*Aufgaben:*
a) Beantworte zum Text über die Dokumentarfilme von Kip Andersen diese Fragen:
(i) In welchem Jahr ist der Dokumentarfilm laut der ersten Bildunterschrift erschienen?
(ii) Wie viele Liter Wasser sind im Schnitt für ein halbes Kilo Rindfleisch nötig?
(iii) Um wie viel Prozent erhöht laut «What the Health» eine Portion verarbeitetes Fleisch das Risiko auf Diabetes?
b) Dupliziere aus dem Text über die Dokumentarfilme von Kip Andersen zeichengetreu den Abschnitt zwischen „Der Dokumentarfilm ist“ und „schon fast grotesk.“, beide eingeschlossen.
c) Greif den Text über die Dokumentarfilme von Kip Andersen an seinem Ende auf und schreibe ihn weiter.

**** Seitenauszug ****

Der Dokumentarfilm ist im Jahre 2014 erschienen. (© Facebook Cowspiracy)

In der Doku beschäftigt sich Produzent Kip Andersen mit den Problemen, die der weltweit steigende Konsum tierischer Nahrungsmittel verursacht. Dabei zeigt er auf, dass die Tierhaltung für rund 15% der globalen Emissionen an Treibhausgasen verantwortlich ist. Weiter liegt laut dem Filmproduzenten der Wasserverbrauch für landwirtschaftliche Tiernutzung jährlich zwischen 129-287 Billionen Liter Wasser. Für ein halbes Kilo Rindfleisch sind im Schnitt 9’500 Liter Wasser nötig. Das heisst, alleine für einen Hamburger braucht es so viel Wasser, wie bei einer zweimonatigen Dusche verbraucht würde. Das ist schon fast grotesk.

«What the Health» heisst ein weiterer Dokumentarfilm von Kip Andersen – welchen ich mir natürlich ebenfalls anschaute. Darin beleuchtet der US-Amerikaner die Auswirkungen der fleischlichen Ernährung auf unseren Körper. Laut der Doku erhöht der Konsum von verarbeitetem Fleisch das Krebsrisiko um 18 Prozent – und nur eine Portion davon das Risiko auf Diabetes um 51 Prozent! Die Weltgesundheitsorganisation stuft Speck und Würste mittlerweile als genauso krebserregend ein wie Plutonium und Asbest – also radioaktives Material.

Die typischen Bestandteile eines «Zmorge». (© Jan Kornstaedt/Greenpeace)

Aber nicht nur Fleisch, sondern auch Milchprodukte schaden dem Körper. Beispielsweise in Form von Prostatakrebs oder Osteoporose. Dies schmerzt vor allem eine Milch-aus-der-Tüte-Trinkerin wie mich. Aber wenn ich ehrlich bin, frage ich mich: Müssen wir wirklich eine Flüssigkeit trinken, die eigentlich Babynahrung für Kälber ist? Dazu ein perfektes 3-Minuten-Ei kochen, das ursprünglich der Fortpflanzung von Hühnern dient? Und daneben ein Stück Schwein aufs Brot legen, welches extra für uns geschlachtet wurde?

**** Rohdaten ****

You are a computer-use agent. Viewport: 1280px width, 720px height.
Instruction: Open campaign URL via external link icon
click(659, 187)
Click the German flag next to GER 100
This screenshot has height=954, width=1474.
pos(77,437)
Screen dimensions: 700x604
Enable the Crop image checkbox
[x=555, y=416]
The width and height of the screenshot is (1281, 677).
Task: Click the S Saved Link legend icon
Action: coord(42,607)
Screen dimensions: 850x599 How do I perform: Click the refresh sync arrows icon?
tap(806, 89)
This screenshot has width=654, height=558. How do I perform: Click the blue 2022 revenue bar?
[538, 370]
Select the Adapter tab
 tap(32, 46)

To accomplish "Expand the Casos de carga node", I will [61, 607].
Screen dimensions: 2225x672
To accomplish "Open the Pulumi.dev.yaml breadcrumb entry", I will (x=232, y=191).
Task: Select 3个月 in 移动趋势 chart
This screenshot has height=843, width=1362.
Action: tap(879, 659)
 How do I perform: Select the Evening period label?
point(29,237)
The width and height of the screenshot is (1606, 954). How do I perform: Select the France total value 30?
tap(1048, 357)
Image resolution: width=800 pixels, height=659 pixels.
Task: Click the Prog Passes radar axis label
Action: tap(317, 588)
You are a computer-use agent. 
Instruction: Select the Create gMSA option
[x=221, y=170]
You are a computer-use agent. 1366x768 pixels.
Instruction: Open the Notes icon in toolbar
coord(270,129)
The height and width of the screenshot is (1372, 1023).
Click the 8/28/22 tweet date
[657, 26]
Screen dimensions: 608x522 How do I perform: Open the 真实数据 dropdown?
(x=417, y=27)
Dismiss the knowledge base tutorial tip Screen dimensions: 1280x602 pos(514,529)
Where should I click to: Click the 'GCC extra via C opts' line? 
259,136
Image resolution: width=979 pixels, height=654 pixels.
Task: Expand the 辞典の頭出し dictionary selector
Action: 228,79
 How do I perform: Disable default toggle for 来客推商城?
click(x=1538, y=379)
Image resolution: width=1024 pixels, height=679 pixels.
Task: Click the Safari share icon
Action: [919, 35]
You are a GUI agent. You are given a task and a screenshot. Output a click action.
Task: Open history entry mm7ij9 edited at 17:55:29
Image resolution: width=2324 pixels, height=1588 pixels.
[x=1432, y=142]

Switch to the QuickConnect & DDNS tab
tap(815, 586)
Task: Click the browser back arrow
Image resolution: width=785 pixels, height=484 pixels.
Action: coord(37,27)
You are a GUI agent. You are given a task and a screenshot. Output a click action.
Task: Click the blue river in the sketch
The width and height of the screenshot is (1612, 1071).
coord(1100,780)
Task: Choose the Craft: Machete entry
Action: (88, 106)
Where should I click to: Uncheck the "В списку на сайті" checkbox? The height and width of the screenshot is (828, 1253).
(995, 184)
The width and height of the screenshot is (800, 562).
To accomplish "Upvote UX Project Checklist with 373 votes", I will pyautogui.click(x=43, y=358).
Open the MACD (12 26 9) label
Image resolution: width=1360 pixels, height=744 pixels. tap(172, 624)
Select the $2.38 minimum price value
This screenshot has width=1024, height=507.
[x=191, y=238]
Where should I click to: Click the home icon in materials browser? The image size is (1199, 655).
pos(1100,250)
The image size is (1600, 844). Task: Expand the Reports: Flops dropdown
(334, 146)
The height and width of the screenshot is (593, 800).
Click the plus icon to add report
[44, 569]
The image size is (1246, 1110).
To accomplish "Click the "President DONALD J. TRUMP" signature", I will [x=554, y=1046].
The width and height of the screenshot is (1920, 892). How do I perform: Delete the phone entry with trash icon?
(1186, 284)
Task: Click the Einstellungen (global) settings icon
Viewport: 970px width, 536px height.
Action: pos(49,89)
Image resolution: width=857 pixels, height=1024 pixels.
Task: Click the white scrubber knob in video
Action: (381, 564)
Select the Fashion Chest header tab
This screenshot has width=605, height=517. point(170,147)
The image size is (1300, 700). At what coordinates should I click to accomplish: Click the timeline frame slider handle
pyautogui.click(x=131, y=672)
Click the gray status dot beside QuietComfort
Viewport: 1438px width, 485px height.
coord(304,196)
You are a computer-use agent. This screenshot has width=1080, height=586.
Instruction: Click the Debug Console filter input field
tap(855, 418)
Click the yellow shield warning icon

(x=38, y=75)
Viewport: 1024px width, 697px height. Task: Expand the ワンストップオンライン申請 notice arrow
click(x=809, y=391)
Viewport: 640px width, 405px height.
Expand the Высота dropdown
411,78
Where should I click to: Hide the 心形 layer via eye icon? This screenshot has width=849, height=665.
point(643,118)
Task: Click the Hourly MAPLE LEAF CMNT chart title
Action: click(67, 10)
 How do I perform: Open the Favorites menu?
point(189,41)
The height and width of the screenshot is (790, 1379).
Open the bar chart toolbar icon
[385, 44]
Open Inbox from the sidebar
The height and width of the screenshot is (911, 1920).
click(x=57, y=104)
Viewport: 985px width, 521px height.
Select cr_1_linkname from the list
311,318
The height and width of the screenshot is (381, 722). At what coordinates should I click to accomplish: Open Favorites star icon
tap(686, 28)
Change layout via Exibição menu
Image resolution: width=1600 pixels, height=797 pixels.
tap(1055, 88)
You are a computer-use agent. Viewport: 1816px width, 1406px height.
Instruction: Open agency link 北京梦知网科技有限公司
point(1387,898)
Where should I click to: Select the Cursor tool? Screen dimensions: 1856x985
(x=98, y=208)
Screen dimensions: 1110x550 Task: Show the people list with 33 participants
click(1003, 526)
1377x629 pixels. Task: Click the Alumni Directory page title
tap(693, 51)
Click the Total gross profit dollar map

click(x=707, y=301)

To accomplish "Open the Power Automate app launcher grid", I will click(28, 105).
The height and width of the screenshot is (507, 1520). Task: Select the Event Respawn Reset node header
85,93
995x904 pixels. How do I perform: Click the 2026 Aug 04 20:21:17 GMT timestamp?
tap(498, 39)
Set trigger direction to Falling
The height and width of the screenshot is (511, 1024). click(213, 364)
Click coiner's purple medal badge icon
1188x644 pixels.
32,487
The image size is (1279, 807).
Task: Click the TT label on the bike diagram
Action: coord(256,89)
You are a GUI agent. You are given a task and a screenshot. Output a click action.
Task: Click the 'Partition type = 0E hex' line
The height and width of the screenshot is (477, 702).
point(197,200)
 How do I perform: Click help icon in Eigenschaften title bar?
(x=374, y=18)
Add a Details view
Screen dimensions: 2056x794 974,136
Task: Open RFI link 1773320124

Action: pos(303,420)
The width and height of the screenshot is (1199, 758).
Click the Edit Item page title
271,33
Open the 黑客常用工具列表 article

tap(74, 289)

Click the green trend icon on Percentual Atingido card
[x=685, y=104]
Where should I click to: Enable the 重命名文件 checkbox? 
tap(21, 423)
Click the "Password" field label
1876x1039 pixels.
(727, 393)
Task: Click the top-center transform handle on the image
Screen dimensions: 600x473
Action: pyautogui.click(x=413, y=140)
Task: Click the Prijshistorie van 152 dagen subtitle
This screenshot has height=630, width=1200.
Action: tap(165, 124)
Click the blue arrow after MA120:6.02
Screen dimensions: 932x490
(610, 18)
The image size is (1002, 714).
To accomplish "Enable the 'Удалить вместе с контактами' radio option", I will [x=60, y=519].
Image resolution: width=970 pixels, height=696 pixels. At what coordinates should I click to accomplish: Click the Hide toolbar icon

****

*Lösungen:*
a)
(i) 2014
(ii) 9’500 Liter
(iii) Um 51 Prozent

b)
Der Dokumentarfilm ist im Jahre 2014 erschienen. (© Facebook Cowspiracy)

In der Doku beschäftigt sich Produzent Kip Andersen mit den Problemen, die der weltweit steigende Konsum tierischer Nahrungsmittel verursacht. Dabei zeigt er auf, dass die Tierhaltung für rund 15% der globalen Emissionen an Treibhausgasen verantwortlich ist. Weiter liegt laut dem Filmproduzenten der Wasserverbrauch für landwirtschaftliche Tiernutzung jährlich zwischen 129-287 Billionen Liter Wasser. Für ein halbes Kilo Rindfleisch sind im Schnitt 9’500 Liter Wasser nötig. Das heisst, alleine für einen Hamburger braucht es so viel Wasser, wie bei einer zweimonatigen Dusche verbraucht würde. Das ist schon fast grotesk.

c)
Die Antworten auf diese Fragen sind eigentlich so leicht – aber zugleich so schwer. Deswegen gehen die Meinungen darüber auch auseinander. Die einen sagen, ohne tierische Produkte fehlten dem Körper wichtige Stoffe wie Eisen, Kalzium und essenzielle Fettsäuren, die nicht durch anderes ersetzt werden könnten. Schliesslich ernähre sich der Mensch seit der Steinzeit von Tieren und konnte nur so überleben. Die anderen sagen, eine vegane Ernährung sei die einzige Lösung, die Defizite liessen sich durch pflanzliche Stoffe ausgleichen. Und wenn’s hart auf hart kommt, könne der Mensch auch mit Beeren und Nüssen sein Überleben sichern. Wer hat nun recht?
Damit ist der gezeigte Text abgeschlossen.